** START **

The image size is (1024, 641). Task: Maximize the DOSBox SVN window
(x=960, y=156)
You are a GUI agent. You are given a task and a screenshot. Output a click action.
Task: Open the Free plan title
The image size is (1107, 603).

** END **

▶ **Written exercise**
Return each line of the entries above that contains the word "size".

▶ **Exercise response**
The image size is (1024, 641). Task: Maximize the DOSBox SVN window
The image size is (1107, 603).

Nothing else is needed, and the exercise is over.